Loading a population#

The most common entry point is from_dir(), which loads from a model run directory:

from polaris.analyze.population import Population

pop = Population.from_dir(my_run_dir)
print(pop)
# Population(Households: 5641, Persons: 5926, Vehicles: 140)

Fast HDF5 cache#

The first call to from_dir reads from the *Demand.sqlite file and then writes a population-cache.hdf5 file alongside it.
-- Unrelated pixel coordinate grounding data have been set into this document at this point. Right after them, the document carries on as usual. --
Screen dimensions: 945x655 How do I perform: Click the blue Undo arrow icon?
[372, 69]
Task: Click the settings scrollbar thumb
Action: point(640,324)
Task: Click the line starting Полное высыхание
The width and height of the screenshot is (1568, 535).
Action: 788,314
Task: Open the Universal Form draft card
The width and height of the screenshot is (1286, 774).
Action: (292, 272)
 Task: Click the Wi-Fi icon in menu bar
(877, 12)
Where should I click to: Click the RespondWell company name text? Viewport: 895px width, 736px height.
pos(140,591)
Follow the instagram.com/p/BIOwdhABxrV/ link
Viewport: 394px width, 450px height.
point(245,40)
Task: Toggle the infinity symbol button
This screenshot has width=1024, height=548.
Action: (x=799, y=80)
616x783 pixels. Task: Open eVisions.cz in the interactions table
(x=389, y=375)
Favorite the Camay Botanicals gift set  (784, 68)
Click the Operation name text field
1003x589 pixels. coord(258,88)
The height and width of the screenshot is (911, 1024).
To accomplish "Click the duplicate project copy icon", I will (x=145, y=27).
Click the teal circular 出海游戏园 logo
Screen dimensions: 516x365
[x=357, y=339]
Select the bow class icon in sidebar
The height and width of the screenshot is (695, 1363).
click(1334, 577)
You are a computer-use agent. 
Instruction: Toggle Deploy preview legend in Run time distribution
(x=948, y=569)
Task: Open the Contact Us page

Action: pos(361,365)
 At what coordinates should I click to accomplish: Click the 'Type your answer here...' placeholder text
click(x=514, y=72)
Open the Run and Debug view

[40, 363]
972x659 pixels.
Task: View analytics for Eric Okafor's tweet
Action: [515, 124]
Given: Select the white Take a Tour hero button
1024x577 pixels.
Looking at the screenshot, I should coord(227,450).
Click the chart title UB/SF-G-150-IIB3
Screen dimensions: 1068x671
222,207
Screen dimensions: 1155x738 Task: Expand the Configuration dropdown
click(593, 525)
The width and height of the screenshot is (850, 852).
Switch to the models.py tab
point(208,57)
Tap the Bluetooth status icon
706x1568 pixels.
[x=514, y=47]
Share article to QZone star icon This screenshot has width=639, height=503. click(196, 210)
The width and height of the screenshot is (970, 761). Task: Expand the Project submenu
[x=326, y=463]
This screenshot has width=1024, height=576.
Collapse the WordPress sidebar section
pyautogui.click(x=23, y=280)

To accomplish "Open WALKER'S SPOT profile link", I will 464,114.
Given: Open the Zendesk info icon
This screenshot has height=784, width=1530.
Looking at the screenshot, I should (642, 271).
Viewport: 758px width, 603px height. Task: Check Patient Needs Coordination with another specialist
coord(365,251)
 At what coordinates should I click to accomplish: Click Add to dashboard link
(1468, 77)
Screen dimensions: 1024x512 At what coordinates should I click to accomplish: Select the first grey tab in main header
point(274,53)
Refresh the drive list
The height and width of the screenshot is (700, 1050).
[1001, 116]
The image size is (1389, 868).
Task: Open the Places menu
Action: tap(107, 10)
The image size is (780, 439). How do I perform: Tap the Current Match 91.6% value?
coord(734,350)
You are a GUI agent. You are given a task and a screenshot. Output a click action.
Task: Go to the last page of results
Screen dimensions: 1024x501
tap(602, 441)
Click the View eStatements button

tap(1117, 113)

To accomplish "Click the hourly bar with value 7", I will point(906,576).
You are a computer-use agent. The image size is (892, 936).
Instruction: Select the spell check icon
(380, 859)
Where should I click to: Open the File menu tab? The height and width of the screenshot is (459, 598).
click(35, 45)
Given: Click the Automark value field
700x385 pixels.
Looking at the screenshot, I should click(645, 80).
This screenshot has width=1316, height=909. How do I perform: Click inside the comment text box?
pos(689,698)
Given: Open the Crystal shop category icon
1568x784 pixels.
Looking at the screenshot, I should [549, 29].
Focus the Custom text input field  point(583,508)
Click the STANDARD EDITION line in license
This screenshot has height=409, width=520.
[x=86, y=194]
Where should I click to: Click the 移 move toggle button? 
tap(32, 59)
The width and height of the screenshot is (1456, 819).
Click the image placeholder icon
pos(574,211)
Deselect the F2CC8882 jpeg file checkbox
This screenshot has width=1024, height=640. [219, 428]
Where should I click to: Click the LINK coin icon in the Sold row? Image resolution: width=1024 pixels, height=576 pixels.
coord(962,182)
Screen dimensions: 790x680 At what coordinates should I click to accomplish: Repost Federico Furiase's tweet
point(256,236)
Subsequent calls compare the mtimes of the SQLite and the HDF5 cache and load from whichever is newer — for a typical demand database with hundreds of thousands of households this turns a multi-second SQL read into a sub-second pandas read.

The cache is invalidated automatically: if you re-run the model (or otherwise modify the demand SQLite), the next from_dir call will fall back to the SQLite file and refresh the cache.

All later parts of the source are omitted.